About Randy Malmstrom
Randy Malmstrom grew up in a family steeped in aviation culture. His father, Bob, was still a cadet in training with the U.S. Army Air Forces at the end of WWII, but did serve in Germany during the U.S. occupation in the immediate post-war period, where he had the opportunity to fly in a wide variety of types which flew in WWII. After returning to the States, Bob became a multi-engined aircraft sales manager and as such flew a wide variety of aircraft; Randy frequently accompanied him on these flights. Furthermore, Randy’s cousin, Einar Axel Malmstrom flew P-47 Thunderbolts with the 356th FG from RAF Martlesham Heath. He was commanding this unit at the time he was shot down over France on April 24th, 1944, spending the rest of the war as a Prisoner of War. Following his repatriation at war’s end, Einar continued his military service, attaining the rank of Colonel.
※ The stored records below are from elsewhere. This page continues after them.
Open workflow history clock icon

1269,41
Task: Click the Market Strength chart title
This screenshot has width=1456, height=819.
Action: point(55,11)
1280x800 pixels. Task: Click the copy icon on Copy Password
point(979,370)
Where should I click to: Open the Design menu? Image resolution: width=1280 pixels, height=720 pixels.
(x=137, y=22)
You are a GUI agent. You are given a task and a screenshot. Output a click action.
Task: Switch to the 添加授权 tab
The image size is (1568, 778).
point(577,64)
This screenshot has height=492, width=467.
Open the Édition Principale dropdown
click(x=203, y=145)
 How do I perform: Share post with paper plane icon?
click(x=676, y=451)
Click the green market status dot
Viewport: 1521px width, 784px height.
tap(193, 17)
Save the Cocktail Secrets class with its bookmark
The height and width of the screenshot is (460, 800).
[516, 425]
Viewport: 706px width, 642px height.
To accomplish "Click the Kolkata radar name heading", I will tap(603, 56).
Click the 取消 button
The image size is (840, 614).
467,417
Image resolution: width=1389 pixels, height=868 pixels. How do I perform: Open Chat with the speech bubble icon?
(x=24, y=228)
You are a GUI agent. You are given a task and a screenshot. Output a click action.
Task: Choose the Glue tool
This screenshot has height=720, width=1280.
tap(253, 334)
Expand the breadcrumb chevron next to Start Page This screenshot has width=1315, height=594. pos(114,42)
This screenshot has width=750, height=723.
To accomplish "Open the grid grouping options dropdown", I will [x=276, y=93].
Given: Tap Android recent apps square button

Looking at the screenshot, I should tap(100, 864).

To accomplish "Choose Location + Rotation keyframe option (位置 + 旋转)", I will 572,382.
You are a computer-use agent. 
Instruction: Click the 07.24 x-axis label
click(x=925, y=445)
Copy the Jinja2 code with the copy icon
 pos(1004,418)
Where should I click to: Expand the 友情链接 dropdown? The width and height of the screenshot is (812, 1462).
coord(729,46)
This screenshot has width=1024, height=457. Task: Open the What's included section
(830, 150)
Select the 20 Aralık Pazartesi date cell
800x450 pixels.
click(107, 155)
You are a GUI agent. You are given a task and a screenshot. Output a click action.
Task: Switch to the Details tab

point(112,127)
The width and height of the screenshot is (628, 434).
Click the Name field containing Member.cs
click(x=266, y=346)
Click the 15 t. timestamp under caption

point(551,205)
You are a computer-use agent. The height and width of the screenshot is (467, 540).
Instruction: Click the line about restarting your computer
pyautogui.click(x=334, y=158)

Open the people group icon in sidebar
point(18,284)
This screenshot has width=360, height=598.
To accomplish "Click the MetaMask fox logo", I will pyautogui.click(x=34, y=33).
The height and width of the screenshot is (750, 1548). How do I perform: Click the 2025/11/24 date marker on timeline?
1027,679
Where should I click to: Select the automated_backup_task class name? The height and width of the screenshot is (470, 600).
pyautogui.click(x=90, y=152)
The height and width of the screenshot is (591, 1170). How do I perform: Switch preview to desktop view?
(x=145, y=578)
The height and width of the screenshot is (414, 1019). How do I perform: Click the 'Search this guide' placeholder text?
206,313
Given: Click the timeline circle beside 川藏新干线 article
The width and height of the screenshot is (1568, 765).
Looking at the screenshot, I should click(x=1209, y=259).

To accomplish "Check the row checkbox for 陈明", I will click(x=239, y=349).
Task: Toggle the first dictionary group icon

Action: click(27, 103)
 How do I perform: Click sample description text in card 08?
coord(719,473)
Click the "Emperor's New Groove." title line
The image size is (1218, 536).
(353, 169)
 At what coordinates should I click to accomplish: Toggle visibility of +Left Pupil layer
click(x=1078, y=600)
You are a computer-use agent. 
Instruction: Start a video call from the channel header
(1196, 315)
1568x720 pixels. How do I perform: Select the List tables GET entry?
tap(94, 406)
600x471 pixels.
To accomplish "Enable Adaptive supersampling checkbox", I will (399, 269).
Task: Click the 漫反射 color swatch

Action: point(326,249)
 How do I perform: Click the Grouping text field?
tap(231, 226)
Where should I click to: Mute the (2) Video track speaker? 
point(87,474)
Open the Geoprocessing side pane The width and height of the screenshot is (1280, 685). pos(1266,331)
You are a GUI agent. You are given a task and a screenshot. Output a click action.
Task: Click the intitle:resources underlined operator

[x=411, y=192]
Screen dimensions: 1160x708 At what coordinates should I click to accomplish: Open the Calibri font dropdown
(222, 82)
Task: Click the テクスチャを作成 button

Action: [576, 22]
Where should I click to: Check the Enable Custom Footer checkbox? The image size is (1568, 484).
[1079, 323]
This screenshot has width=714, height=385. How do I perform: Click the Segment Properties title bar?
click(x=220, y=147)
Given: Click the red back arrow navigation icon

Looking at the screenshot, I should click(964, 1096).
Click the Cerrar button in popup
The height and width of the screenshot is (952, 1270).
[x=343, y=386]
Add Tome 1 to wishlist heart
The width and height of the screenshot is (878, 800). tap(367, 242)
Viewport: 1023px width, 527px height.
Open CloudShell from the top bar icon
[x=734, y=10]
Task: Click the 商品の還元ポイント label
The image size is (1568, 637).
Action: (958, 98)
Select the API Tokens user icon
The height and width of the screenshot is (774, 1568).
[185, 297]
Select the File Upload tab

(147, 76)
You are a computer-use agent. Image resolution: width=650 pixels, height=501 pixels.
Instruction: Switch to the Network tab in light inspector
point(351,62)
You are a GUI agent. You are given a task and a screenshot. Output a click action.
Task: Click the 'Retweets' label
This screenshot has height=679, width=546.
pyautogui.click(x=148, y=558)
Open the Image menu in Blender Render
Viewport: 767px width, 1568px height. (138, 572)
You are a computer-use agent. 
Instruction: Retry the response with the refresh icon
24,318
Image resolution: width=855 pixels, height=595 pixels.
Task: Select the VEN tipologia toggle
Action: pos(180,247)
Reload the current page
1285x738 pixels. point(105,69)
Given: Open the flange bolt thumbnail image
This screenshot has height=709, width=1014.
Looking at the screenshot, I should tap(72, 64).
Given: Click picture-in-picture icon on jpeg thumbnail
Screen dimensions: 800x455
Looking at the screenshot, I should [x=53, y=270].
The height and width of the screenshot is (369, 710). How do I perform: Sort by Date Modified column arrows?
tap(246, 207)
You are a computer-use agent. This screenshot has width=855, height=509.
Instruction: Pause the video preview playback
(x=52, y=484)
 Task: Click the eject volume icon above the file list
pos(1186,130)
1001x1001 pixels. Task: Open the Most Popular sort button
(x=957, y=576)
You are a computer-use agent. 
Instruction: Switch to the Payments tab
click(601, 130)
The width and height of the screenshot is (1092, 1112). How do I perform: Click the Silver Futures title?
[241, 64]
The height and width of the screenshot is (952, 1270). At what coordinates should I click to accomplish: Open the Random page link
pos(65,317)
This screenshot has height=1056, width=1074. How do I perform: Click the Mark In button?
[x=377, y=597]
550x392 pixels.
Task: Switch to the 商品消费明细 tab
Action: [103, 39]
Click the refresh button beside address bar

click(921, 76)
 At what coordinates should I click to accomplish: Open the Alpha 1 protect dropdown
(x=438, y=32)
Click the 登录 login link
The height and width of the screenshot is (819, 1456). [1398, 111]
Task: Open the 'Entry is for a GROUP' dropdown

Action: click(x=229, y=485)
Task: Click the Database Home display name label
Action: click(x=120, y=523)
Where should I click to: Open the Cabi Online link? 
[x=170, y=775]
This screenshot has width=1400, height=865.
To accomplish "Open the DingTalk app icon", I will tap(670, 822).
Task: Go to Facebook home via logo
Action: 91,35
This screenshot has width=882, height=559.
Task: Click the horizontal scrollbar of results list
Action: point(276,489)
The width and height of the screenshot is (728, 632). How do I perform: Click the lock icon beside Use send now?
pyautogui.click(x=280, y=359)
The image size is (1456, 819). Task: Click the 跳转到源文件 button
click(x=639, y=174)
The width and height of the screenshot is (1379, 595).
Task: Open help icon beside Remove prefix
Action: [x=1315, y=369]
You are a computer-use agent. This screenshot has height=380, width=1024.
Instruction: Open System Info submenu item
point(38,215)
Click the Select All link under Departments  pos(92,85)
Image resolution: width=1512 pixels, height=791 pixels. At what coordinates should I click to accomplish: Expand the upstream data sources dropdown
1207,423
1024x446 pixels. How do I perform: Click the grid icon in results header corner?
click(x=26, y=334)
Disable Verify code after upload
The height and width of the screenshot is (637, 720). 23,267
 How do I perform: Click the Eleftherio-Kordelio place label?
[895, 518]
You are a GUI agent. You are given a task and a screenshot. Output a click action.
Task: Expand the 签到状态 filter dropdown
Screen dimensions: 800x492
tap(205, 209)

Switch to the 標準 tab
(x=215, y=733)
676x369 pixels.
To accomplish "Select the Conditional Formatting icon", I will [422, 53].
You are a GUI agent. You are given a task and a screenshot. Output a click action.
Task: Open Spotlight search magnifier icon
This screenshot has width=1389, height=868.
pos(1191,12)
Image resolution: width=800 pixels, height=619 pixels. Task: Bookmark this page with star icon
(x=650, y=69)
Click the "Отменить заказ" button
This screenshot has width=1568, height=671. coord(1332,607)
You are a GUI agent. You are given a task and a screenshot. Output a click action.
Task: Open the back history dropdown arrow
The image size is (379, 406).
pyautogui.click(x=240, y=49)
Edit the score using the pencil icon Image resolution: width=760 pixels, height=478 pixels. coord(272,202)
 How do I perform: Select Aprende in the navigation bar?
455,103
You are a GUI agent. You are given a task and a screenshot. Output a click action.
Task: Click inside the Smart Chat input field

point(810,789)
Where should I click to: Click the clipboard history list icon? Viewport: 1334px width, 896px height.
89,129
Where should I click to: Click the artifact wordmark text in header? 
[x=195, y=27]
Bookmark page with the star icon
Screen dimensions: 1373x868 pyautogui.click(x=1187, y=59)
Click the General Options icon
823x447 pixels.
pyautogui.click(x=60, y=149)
He was serving as Deputy Wing Commander of the 407th Strategic Fighter Wing at Great Falls AFB at the time of his death in a T-33 training accident on August 21st, 1954. The base was renamed in his honor during October, 1955, and continues to serve in the present U.S. Air Force as home to the 341st Missile Wing. Randy’s innate interest in history in general, and aviation history in particular, plus his educational background and passion for WWII warbirds, led him down his current path of capturing detailed aircraft walk-around photos and in-depth airframe histories, recording a precise description of a particular aircraft in all aspects.